Compound Documents

This tutorial is about compound documents and how they are supported by the Core API.

Table of contents

Introduction

Compound documents are in principle concatenations of the binary coding of several individual documents, which can be translated back into the individual documents by means of the intervals (ranges) in which the binary content of individual documents can be found. In this tutorial, a short Java application will be created that will form a simple example compound document and demonstrate the import of these documents. 

Requirements

To work through this tutorial, the following is required:

  • Set-up yuuvis® API system (see minikube setup, for example)

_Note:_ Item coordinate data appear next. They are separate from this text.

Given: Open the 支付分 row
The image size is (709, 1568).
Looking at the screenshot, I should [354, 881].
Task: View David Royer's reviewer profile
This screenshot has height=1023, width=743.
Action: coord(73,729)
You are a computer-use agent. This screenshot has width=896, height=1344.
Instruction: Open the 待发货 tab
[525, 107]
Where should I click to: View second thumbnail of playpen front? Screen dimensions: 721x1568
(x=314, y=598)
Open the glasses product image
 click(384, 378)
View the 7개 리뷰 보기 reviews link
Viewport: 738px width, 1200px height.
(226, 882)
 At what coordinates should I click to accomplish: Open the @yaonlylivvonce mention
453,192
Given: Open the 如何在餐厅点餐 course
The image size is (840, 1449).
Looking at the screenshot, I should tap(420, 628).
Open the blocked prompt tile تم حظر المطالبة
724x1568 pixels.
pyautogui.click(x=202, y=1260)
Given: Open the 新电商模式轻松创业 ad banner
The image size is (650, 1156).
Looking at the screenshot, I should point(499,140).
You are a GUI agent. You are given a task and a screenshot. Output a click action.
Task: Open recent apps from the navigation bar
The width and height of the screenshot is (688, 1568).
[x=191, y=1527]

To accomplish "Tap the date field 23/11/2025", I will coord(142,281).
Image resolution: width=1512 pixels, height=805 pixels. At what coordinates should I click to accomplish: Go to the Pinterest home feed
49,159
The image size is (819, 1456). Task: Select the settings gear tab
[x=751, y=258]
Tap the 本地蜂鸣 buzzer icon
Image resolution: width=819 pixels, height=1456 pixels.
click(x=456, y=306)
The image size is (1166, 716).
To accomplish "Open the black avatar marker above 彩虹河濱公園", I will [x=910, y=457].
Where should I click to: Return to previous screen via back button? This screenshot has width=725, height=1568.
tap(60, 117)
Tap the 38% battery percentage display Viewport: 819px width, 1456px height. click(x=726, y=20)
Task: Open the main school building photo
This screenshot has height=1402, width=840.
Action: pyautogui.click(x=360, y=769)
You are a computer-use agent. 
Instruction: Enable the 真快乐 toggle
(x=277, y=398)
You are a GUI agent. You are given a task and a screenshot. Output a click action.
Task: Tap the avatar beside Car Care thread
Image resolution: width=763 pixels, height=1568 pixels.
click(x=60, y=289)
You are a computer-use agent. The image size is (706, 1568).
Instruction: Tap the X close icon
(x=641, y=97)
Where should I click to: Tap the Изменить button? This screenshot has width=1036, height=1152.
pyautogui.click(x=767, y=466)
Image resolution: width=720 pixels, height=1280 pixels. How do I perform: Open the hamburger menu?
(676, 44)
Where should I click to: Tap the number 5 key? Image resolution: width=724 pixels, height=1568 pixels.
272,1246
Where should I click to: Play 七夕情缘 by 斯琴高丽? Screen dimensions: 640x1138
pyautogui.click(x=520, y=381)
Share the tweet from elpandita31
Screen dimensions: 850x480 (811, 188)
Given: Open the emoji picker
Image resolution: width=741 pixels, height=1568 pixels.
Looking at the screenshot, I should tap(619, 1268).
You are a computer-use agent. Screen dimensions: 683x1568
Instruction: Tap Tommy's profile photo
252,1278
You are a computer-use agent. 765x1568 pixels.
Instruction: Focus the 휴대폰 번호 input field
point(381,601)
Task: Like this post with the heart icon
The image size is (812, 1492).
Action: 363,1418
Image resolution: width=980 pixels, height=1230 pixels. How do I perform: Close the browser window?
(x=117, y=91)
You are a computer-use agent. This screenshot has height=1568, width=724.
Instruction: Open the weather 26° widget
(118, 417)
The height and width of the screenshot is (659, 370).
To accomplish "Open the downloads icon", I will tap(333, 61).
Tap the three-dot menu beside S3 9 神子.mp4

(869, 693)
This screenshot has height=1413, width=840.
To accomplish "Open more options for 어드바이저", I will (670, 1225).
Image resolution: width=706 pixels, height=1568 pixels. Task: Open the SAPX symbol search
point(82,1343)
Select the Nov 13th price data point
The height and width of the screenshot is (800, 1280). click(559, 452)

  • Configured user with appropriate permissions ("clouduser:secret") on tenant "default"
  • Simple Maven project

Maven Configuration

Our Java client will submit its requests to the Core API using OkHttp 3.12 by Square, Inc. To build up the metadata of a compound document and evaluate the responses of the Core API, it also requires a JSON library, with org.json selected in this tutorial. To work with these libraries, the following block must be added to the Maven dependencies in the pom.xml of the project:

pom.xml
<dependencies>
    <dependency>
        <groupId>com.squareup.okhttp3</groupId>
        <artifactId>okhttp</artifactId>
        <version>3.12.0</version>
    </dependency>
        <dependency>
        <groupId>org.json</groupId>
               <artifactId>json</artifactId>
        <version>20180813</version>
        </dependency>
</dependencies>

Client Configuration

The basis for accessing the Core API is an OkHttp3 client that can issue HTTP requests against reachable URLs. Additionally, we need to define some variables that our OkHttp3 client will use to reach and authenticate at the Core API.

OkHttp3 Client and Variables
String baseUrl = "http://127.0.0.1"; //baseUrl of gateway: "http://<host>:<port>"
String username = "clouduser";
String userpassword = "secret";
String tenant = "default";
String auth = java.util.Base64.getEncoder().encodeToString((username + ":" + userpassword).getBytes());
  
OkHttpClient.Builder builder = new OkHttpClient.Builder();
OkHttpClient client = builder.build();

For more information on setting up the OkHttp3 client with cookie handling, see this tutorial on logging into the Core API.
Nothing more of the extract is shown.